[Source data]
-- -- --

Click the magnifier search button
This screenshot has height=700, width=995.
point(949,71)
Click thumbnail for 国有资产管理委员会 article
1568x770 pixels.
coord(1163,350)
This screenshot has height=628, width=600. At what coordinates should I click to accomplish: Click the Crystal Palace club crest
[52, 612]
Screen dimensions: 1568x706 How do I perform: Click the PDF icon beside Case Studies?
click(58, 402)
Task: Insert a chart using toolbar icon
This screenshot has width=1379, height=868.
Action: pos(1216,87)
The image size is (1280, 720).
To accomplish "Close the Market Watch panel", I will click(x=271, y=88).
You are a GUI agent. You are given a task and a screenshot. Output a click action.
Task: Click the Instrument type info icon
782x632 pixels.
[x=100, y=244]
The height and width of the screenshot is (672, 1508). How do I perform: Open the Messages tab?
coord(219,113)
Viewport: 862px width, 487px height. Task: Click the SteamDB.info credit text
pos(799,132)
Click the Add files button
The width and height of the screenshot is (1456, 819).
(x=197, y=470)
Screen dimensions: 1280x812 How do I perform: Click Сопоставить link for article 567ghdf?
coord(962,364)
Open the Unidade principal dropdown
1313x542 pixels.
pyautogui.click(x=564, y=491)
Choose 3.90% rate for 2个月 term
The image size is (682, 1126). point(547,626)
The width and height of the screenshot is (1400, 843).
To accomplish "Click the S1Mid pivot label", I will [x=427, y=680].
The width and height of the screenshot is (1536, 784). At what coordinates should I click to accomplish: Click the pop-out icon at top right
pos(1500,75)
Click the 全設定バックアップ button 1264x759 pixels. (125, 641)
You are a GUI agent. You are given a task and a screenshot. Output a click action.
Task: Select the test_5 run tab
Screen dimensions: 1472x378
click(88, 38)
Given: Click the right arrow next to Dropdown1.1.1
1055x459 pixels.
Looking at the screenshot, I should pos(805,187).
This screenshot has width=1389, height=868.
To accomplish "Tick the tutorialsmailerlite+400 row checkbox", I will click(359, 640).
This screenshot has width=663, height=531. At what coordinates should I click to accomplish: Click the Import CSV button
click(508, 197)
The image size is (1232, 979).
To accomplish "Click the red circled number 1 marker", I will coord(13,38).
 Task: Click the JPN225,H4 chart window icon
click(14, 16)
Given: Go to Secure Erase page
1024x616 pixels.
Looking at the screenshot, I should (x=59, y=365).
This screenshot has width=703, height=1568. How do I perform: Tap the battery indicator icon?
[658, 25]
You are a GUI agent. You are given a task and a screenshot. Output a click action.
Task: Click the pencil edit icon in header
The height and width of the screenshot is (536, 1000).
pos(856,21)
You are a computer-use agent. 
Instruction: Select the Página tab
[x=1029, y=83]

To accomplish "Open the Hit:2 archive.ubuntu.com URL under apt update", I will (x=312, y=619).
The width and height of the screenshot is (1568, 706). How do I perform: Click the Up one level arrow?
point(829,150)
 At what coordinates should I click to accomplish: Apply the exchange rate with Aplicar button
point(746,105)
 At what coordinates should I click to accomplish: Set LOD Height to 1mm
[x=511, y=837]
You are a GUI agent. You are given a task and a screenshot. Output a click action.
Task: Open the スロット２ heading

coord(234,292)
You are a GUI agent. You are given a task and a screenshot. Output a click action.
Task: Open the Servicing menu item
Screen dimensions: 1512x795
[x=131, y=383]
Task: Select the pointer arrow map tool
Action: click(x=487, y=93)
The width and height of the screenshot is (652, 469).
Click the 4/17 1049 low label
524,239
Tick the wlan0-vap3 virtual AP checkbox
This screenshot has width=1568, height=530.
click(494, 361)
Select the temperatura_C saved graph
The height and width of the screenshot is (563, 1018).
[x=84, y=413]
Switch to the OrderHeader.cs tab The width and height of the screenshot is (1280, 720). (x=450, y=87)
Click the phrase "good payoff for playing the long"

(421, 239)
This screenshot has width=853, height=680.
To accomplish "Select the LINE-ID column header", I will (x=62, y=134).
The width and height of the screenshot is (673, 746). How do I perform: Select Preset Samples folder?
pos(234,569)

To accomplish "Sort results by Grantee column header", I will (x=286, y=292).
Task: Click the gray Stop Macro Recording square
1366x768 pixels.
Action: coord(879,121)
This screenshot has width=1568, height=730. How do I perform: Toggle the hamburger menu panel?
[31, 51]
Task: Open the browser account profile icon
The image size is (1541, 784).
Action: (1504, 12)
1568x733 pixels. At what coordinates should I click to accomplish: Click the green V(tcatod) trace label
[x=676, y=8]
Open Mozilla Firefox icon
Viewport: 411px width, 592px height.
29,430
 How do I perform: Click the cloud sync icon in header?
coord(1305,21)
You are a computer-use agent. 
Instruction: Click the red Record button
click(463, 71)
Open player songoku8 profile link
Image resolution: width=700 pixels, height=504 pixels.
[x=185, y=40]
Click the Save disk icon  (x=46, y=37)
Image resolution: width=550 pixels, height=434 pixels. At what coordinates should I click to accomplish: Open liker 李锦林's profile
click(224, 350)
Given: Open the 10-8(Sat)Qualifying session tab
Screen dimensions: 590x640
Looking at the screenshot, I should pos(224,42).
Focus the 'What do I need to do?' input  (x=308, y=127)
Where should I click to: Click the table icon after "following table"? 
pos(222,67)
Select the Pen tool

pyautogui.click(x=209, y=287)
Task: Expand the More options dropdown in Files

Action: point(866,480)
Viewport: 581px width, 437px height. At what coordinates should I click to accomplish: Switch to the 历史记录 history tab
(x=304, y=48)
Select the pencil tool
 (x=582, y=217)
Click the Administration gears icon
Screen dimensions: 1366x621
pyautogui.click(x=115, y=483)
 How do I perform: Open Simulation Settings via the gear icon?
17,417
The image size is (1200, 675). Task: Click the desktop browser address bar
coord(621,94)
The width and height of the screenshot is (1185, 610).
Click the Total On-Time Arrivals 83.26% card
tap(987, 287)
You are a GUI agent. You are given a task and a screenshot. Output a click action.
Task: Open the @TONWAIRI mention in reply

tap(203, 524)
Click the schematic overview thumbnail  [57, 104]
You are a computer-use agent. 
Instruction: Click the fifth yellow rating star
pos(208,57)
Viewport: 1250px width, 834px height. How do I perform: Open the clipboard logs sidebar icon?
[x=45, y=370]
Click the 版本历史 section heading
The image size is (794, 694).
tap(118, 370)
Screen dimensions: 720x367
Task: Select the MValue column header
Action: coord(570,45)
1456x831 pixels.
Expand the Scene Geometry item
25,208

-- -- --

To do ▸
Copy out the lines of the material from the line with "Task: Click the JPN225,H4 chart window icon" up to and including the line with "pos(856,21)", with no other lines.

Result of the task ▸
 Task: Click the JPN225,H4 chart window icon
click(14, 16)
Given: Go to Secure Erase page
1024x616 pixels.
Looking at the screenshot, I should (x=59, y=365).
This screenshot has width=703, height=1568. How do I perform: Tap the battery indicator icon?
[658, 25]
You are a GUI agent. You are given a task and a screenshot. Output a click action.
Task: Click the pencil edit icon in header
The height and width of the screenshot is (536, 1000).
pos(856,21)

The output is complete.